What do people place on their platter for dust protection


Just wanted to hit everyone up for some responses. I'm tired of worrying about taking my pristine VM cleaned vinyl on a platter thats been idle for a week. I have a TT in which a dustcover woukd be inpractable. I hadnt googled for it yet. I just wanted to ask here. Plus I'm recovering from surgery and have some extra time.
128x128blueranger
@geoffkait 

I do know that virtually all types of environmental electrical noise like EMR, EMI, etc (whether produced by AV gear or other sources) are positively charged ions. Even heat given off from a transformer is a form of EMR. Ever go into a teenagers room/hideout after they've been at it for a while gaming, with the TV on, music playing, wireless headphones, cellphones, etc, etc and the first thing that hits you as you open the door is not only the heat, but the totally stuffy air quality in the room? It's not really the kids themselves using up the O2, it's all the active gear. Even in a room that has air vents in it like the rest of the house, this room will be much worse because of all the stray voltage in it (particularly if this room has the router in it and it's 5G or more) and the vast bulk of that stray voltage is in the form of positive ions. The overwhelming amounts of positive ions are what is physically displacing the O2 in the room.

Negative ions are good here because they can cancel out the positive ions (ionic cancellation) and a one for one cancellation would be best. 

Prolonged low O2 levels have been implicated in a vast range of medical conditions and diseases, including cancer, going back to the 1930's. Ions (positive or negative) can be ingested, inhaled, can be both absorbed and released through the skin or they can pass straight through your body. If excess positive ions can displace O2 in the room, they can and will also do the same thing in your body. Not the best thing, long term. 

But, aside from some health benefits, it turns out that ionic cancellation is a great way to improve AV performance as well. IF you have a way to generate the negative ions...and the right kind of them..

Negative ions come in only 2 flavors of molecule size: large or small. The large ones tend to be man-made (air cleaners), because they are easier to make in terms of the physics behind it. Unfortunately, the body cannot utilize large neg ions. The small ones can react in either the body or in the environment to form O2 or, once in a while, an H2O molecule. Small neg ions are made in nature all the time, like when standing under a waterfall while the friction of the falling water droplets through the air generates lots of O2. 

The only products for AV gear I know of that offer ionic cancellation (and that produce small neg ions) are made by Alan Maher Designs. I have tried a lot of AMD stuff over the years and have found it all to be amazingly transformational to sound and performance, to video, too. That it presents a healthier living environment at the same time, to me, is a nice byproduct.

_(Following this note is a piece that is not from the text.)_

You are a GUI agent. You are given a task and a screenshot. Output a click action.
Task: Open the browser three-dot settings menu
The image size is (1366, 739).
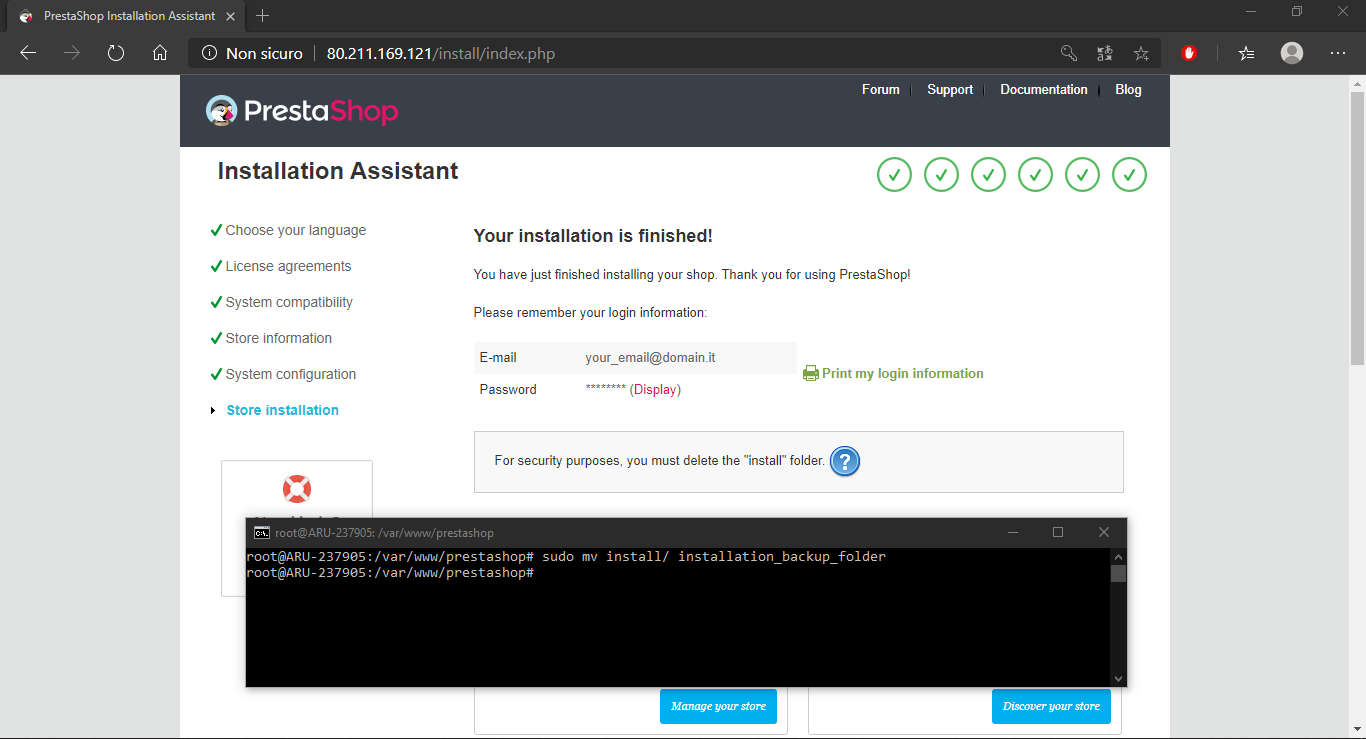pyautogui.click(x=1338, y=53)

I'll see if I can't answer your pop quiz a little more directly later on, if I can both distill what I believe what I may already know and also after I have a better chance to verify it for myself, to be sure. And I just may run that Q by Alan and see what he will say about it, too. It's a good Q.
Harry Pearson (Founder - The Abso!ute Sound) also mentioned the hazards of negative ions...
Just to cut to the chase a little bit radio frequency noise is not (rpt not) negative ions. It’s not any kind of ions. It’s photons, like anything else in the electromagnetic spectrum. All radio frequencies, colors, x rays, Gamma rays, things of that nature, are photons.
dweller
Harry Pearson (Founder - The Abso!ute Sound) also mentioned the hazards of negative ions...

>>>>Really? Got a link? Quote? Anything?
Just a good memory -article from the 1990's (HP specifically mentioned the "O2" emissions linked to cancer.).